*** Data for review Section Begins ***

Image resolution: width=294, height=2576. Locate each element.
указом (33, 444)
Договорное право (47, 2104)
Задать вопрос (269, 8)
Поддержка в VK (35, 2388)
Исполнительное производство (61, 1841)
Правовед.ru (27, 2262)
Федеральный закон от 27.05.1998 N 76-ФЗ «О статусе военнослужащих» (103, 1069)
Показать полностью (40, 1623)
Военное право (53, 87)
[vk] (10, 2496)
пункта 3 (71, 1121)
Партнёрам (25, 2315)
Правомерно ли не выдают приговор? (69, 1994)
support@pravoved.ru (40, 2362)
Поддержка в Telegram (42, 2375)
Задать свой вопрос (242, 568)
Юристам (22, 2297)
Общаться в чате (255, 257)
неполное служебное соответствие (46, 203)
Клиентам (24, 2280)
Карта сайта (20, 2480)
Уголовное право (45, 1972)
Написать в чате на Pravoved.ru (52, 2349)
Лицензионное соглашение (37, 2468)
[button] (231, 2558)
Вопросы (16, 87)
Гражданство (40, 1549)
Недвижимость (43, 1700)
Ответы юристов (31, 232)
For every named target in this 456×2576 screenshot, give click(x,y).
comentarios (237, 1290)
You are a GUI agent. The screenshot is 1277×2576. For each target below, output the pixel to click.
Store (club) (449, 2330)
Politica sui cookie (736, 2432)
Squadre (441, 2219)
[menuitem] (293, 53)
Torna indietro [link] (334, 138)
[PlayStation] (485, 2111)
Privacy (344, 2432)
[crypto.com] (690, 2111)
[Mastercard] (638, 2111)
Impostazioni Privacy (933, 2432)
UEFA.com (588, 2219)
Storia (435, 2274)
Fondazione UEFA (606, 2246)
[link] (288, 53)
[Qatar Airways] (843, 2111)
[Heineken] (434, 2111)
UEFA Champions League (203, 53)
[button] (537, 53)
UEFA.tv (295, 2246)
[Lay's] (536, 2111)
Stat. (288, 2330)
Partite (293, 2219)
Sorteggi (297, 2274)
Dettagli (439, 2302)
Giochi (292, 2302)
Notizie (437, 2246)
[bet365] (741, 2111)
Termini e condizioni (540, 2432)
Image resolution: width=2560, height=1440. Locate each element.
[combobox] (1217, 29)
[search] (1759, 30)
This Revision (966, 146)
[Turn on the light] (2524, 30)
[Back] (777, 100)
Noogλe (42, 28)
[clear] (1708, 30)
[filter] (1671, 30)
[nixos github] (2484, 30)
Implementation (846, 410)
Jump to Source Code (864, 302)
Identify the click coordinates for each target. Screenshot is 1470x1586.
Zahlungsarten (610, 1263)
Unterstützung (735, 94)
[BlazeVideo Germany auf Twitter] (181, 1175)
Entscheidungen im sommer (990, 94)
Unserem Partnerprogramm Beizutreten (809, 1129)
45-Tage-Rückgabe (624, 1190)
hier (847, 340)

*** Data for review Section Ends ***

Aim of the task —
Nothing past the line containing "[clear] (1708, 30)" should be restated; transcribe the material exactly from its first line through that line.

Exercise output —
Image resolution: width=294, height=2576. Locate each element.
указом (33, 444)
Договорное право (47, 2104)
Задать вопрос (269, 8)
Поддержка в VK (35, 2388)
Исполнительное производство (61, 1841)
Правовед.ru (27, 2262)
Федеральный закон от 27.05.1998 N 76-ФЗ «О статусе военнослужащих» (103, 1069)
Показать полностью (40, 1623)
Военное право (53, 87)
[vk] (10, 2496)
пункта 3 (71, 1121)
Партнёрам (25, 2315)
Правомерно ли не выдают приговор? (69, 1994)
support@pravoved.ru (40, 2362)
Поддержка в Telegram (42, 2375)
Задать свой вопрос (242, 568)
Юристам (22, 2297)
Общаться в чате (255, 257)
неполное служебное соответствие (46, 203)
Клиентам (24, 2280)
Карта сайта (20, 2480)
Уголовное право (45, 1972)
Написать в чате на Pravoved.ru (52, 2349)
Лицензионное соглашение (37, 2468)
[button] (231, 2558)
Вопросы (16, 87)
Гражданство (40, 1549)
Недвижимость (43, 1700)
Ответы юристов (31, 232)
For every named target in this 456×2576 screenshot, give click(x,y).
comentarios (237, 1290)
You are a GUI agent. The screenshot is 1277×2576. For each target below, output the pixel to click.
Store (club) (449, 2330)
Politica sui cookie (736, 2432)
Squadre (441, 2219)
[menuitem] (293, 53)
Torna indietro [link] (334, 138)
[PlayStation] (485, 2111)
Privacy (344, 2432)
[crypto.com] (690, 2111)
[Mastercard] (638, 2111)
Impostazioni Privacy (933, 2432)
UEFA.com (588, 2219)
Storia (435, 2274)
Fondazione UEFA (606, 2246)
[link] (288, 53)
[Qatar Airways] (843, 2111)
[Heineken] (434, 2111)
UEFA Champions League (203, 53)
[button] (537, 53)
UEFA.tv (295, 2246)
[Lay's] (536, 2111)
Stat. (288, 2330)
Partite (293, 2219)
Sorteggi (297, 2274)
Dettagli (439, 2302)
Giochi (292, 2302)
Notizie (437, 2246)
[bet365] (741, 2111)
Termini e condizioni (540, 2432)
Image resolution: width=2560, height=1440. Locate each element.
[combobox] (1217, 29)
[search] (1759, 30)
This Revision (966, 146)
[Turn on the light] (2524, 30)
[Back] (777, 100)
Noogλe (42, 28)
[clear] (1708, 30)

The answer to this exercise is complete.